You've been given a couple of strategies that bring these character values in and process "in-place". I almost never use as.POSIXlt since there are so many pitfalls in dealing with the list-in-list structures that it returns, especially considering its effective incompatibility with dataframes. Here's a method that does the testing and coercion at the read.-level by defining an as-method:
setOldClass("inTime", prototype="POSIXct")

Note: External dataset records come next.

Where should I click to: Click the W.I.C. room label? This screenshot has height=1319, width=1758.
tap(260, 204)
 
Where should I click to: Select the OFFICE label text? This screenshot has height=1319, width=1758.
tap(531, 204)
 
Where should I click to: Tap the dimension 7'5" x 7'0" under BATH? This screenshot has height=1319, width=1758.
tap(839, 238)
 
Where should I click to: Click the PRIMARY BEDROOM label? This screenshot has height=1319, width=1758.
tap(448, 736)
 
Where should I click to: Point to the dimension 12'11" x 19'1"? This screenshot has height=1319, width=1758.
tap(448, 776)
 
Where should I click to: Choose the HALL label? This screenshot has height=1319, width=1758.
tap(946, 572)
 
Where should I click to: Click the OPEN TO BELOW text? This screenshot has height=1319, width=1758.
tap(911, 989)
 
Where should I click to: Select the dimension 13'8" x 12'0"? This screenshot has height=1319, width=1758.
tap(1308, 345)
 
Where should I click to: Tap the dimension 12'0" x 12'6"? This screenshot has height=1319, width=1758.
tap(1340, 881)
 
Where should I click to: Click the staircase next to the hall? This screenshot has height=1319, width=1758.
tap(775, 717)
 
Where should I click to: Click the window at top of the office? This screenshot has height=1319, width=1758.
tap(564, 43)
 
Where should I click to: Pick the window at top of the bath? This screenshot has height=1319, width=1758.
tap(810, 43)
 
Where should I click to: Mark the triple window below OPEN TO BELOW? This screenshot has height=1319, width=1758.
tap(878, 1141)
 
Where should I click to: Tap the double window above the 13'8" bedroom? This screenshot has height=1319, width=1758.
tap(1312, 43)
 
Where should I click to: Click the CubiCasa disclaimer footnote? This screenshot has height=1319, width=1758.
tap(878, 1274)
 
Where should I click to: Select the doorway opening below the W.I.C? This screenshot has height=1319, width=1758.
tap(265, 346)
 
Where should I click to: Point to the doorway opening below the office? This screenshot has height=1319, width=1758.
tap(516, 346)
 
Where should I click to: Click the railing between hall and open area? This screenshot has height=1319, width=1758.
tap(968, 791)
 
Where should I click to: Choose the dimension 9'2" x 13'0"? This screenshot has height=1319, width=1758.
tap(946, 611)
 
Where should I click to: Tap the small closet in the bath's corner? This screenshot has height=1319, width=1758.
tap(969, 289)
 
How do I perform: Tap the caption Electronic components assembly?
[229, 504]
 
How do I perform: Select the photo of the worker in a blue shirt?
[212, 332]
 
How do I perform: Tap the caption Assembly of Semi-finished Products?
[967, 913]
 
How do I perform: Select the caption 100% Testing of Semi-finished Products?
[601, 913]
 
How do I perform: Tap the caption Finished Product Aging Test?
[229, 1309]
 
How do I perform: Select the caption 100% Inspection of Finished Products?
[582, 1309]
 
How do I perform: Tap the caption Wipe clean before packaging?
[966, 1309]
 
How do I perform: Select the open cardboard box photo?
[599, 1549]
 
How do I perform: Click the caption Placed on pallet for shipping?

setAs("character", "inTime",
function(from) structure( ifelse( is.na(as.POSIXct(from, format="%m/%d/%Y %H:%M") ),
as.POSIXct(from, format="%m/%d/%Y") ,
as.POSIXct(from, format="%m/%d/%Y %H:%M") ),
class="POSIXct" ) )
read.csv(text=txt, colClasses=c("numeric", 'inTime','inTime') )
Id In Out
1 1 2015-08-15 08:00:00 2015-08-15 17:00:00
2 1 2015-08-16 08:04:00 2015-08-16 00:00:00
3 1 2015-08-17 08:50:00 2015-08-17 18:00:00
4 1 2015-08-18 00:00:00 2015-08-18 17:00:00
5 2 2015-08-15 00:00:00 2015-08-15 13:00:00
6 2 2015-08-16 08:00:00 2015-08-16 17:00:00
7 3 2015-08-15 04:00:00 2015-08-15 11:00:00
8 3 2015-08-16 09:00:00 2015-08-16 19:00:00
9 3 2015-08-17 00:00:00 2015-08-17 17:00:00
The structure "envelope" is needed because of the rather strange behavior of ifelse, which otherwise would return a numeric object rather than an object of class-'POSIXct'.